Thursday, June 9, 2011

FOOD HISTORY: Puff Pastry

Puff pastry, a light pastry made by repeatedly layering pastry dough and fat (usually butter) to form a thin dough which, when baked, causes steam pockets to form that separates the dough into multi-layered and very flaky pastry, originated in France in 1645. It's inventor was an apprentice pastry cook named Claudius Gele, whose sick father could only eat a prescribed diet consisting of water, flour and butter. Claudius, a good son, wanted to bake a delicious bread for his father using only those three ingredients. Gele apparently forgot to cream  the butter into the flour before adding the water so, to mask his mistake, he placed lumps of butter into the already formed dough, folded the buttered dough over several times and formed this dough into a loaf to bake.
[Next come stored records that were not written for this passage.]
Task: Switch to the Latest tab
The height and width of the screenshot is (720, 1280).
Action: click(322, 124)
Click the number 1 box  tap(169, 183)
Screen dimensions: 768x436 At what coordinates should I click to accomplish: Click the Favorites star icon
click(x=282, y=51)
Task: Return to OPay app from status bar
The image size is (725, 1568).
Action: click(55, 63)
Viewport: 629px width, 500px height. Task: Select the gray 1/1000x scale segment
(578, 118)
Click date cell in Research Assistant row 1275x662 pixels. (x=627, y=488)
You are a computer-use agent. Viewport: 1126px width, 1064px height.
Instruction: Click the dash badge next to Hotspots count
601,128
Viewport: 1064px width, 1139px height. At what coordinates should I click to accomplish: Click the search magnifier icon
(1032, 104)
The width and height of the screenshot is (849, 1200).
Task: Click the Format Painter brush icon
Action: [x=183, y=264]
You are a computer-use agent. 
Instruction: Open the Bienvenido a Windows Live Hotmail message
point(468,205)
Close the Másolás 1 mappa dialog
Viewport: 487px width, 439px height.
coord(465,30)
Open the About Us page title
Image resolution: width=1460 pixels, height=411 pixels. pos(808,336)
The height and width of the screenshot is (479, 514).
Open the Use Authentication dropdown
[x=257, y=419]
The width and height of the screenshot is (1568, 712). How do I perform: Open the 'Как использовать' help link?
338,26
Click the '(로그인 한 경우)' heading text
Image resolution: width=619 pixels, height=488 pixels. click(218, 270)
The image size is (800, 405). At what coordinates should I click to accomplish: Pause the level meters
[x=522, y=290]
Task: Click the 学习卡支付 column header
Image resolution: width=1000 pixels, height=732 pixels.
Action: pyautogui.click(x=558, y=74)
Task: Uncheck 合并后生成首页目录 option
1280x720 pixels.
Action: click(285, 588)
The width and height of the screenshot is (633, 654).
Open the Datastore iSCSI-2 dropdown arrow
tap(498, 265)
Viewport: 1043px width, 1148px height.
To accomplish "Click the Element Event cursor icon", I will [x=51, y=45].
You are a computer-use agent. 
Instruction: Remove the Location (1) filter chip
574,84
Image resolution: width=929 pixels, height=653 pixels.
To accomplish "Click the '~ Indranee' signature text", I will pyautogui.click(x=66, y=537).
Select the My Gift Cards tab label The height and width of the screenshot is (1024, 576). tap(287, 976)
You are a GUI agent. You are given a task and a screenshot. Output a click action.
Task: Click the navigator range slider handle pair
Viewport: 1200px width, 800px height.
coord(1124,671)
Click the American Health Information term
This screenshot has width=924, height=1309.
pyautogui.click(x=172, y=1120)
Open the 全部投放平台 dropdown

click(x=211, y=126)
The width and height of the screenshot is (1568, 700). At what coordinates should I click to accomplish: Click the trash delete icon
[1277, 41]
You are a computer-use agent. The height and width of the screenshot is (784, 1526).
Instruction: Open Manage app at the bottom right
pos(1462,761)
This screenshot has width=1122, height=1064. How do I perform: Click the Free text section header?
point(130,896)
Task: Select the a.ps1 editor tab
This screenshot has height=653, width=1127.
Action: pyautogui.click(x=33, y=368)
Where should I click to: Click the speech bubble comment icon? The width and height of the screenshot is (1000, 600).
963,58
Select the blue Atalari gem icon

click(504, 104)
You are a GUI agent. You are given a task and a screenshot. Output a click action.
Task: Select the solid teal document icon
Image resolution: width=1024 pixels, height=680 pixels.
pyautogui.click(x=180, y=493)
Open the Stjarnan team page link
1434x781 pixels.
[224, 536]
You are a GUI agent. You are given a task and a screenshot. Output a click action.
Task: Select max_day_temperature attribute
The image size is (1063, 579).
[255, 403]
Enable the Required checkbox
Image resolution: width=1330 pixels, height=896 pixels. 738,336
The Pastry Chef, who watched Claudius' preparation of this "dough", warned him not to bake the loaf because he thought that the butter lumps would melt when heated in the oven and run out of the bread. In spite of the Pastry Chef''s concern, the loaf was placed in the oven. When removed from the oven, much to the great and very pleasant surprise of both Claudius and the Pastry Chef, the loaf had been "puffed" into thousands of flaky layers in the oven. Thus, Puff Pastry was born, even though it was not named Puff Pastry until, much later. When Gele finished his apprenticeship, he left for Paris where he was hired by the famous Rosabau Patisserie. At Rosabau, he perfected his new pastry invention; now calling it, "Puff Pastry". Gele became rich and famous in Paris but later moved to Florence, Italy where he brought his Puff Pastry (Pasta Sfoglia -  in Italian) to the Mosca Pastry Shop. Eventually, other Italian bakers learned how to make Puff Pastry and some of these bakers brought the invention  to Austria where it became popular. When a strike of bakers in Copenhagen, Dennmark went on too long, Danish pastry shop owners imported Austrian bakers into Denmark, where Puff Pastry was transformed, further, into Danish Pastry.